For a *2-year contract*, which is what I proposed,  that's €1,019 (659 +360) or €40 more than my proposal.  The difference is actually €60+ as TescoMobile ship free, but Oneplus charge €20 shipping to Ireland, and they'll charge you extra if you opt for their UK mains charger unit when checking out of their online store. 

TescoMobile have a 30-day SIM-only deal for €25/month 10,000 minutes, 10,000 texts, 15GB data + web-texts, plus if you shop in Tescos and have a ClubCard, you can convert your vouchers for 3 times face-value to pay your phone bill. And you earn points when you pay your phone bill or buy your phone from them.


----------



## Páid (8 Sep 2015)

Brendan is looking to "keep his phone service separate from ownership of his phone". That means the phone must not be locked to a particular provider. What you are proposing is locking him into a 2 year contract where he cannot move to another provider and even if he could, the phone is locked to Tesco.

If you buy any of the sim unlocked phones you are free to sign up to any of the 30 day sim only plans that range in price from €15 to €35 per month and you can switch whenever you want.

Personally, I'm using a Xiaomi Redmi 1S that I got for €140 including customs and delivery (I bought 2 together). I moved from Meteor (€30 p/m billpay out of contract) to eMobile unlimited (€32 p/m sim only unlimited plan) and then to Three (€25 p/m 350 flexi unit unlimited internet plan). I also have a free Tesco mobile prepay sim in it. 
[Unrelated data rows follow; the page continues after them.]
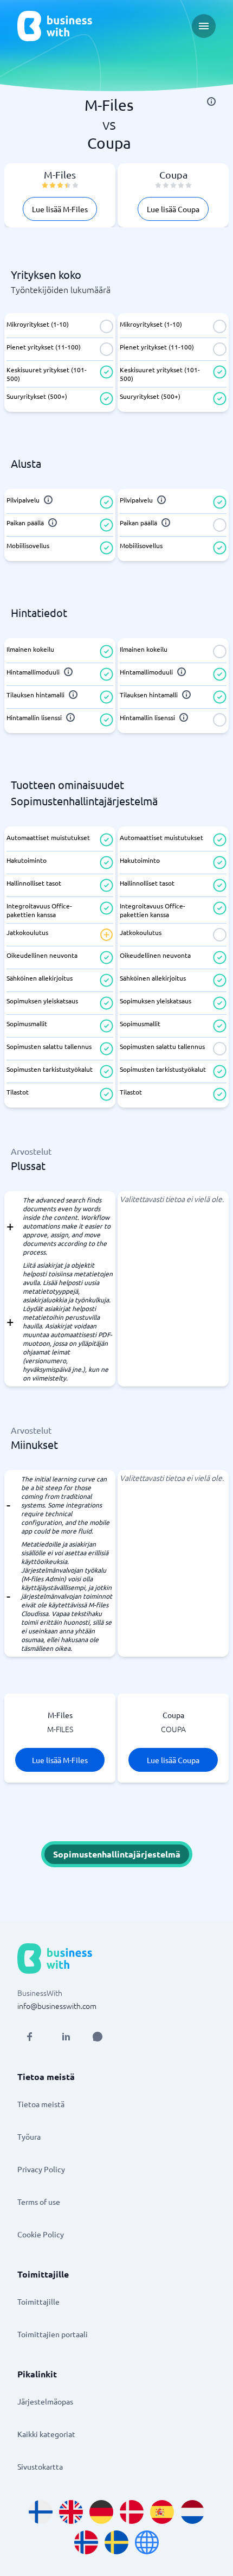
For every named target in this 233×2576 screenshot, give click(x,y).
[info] (211, 101)
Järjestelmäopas (45, 2401)
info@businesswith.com (56, 2005)
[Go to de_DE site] (101, 2512)
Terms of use (38, 2201)
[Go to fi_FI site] (41, 2512)
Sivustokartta (40, 2466)
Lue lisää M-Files (60, 209)
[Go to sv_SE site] (116, 2542)
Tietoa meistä (40, 2104)
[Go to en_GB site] (71, 2512)
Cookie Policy (40, 2234)
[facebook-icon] (29, 2037)
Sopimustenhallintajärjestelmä (116, 1854)
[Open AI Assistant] (97, 2037)
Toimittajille (38, 2301)
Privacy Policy (41, 2169)
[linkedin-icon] (66, 2037)
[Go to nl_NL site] (192, 2512)
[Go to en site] (147, 2542)
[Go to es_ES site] (162, 2512)
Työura (29, 2136)
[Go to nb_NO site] (86, 2542)
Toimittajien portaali (52, 2334)
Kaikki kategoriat (46, 2434)
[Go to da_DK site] (132, 2512)
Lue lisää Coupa (173, 209)
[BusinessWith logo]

I have the freedom to move provider when I want and the only restriction is the 30 days notice for the sim only plan.


----------



## losttheplot (8 Sep 2015)

€99 for a Ready to Go Lumia 635. You could get it unlocked if you're not with vodafone. This includes the mobile version of MSOffice (Excel / Word / Powerpoint). Not the same quantity of Apps available compared with  Android and iPhone.


----------



## mathepac (8 Sep 2015)

I have MS Office for Mobile, including OneNote, on the iPad and iPhone for free, legally. If you use these applications on your PC or Mac, their availability on iOS and Windows phones and tablets is a powerful incentive not to use Android. If space is at a premium, you can install the applications individually, you don't have to install everything everywhere. And you can sync documents via the cloud service of your choice, DropBox, iCloud, iDrive, etc


----------



## demoivre (9 Sep 2015)

mathepac said:


> I have MS Office for Mobile, including OneNote, on the iPad and iPhone for free, legally. If you use these applications on your PC or Mac, their availability on iOS and Windows phones and tablets is a powerful incentive not to use Android.



MS Office and OneNote are available free on Android, as are several of Androids own office suites.


----------



## mathepac (9 Sep 2015)

I didn't know Microsoft had ventured into Google territory. Thanks.


----------



## mathepac (15 Jun 2016)

If you use Android, then this phone http://www.cnet.com/uk/products/oneplus-3-review/ advertised on their site for €399 seems to have premium offerings from other makers beaten into a cocked hat. CNET reviews are usually pretty in-depth and reliable IME.


----------



## Frank (20 Jun 2016)

As mentioned argos sell unlocked phones as do [broken link removed] 

I have been looking at one of last years high end phones carphonewarehouse are quoting 560 sim free from vodafone whereas komplett have the same phone for 449 

Some difference and the second option phone is unlocked allowing switching around of sim only plans.


----------



## trasneoir (20 Jun 2016)

Moto X for £218 - they have a history of producing good phones for half the cost of flagship models.

https://www.amazon.co.uk/Motorola-M...47&ref_=sr_1_3&sr=8-3&transaction=device_only


----------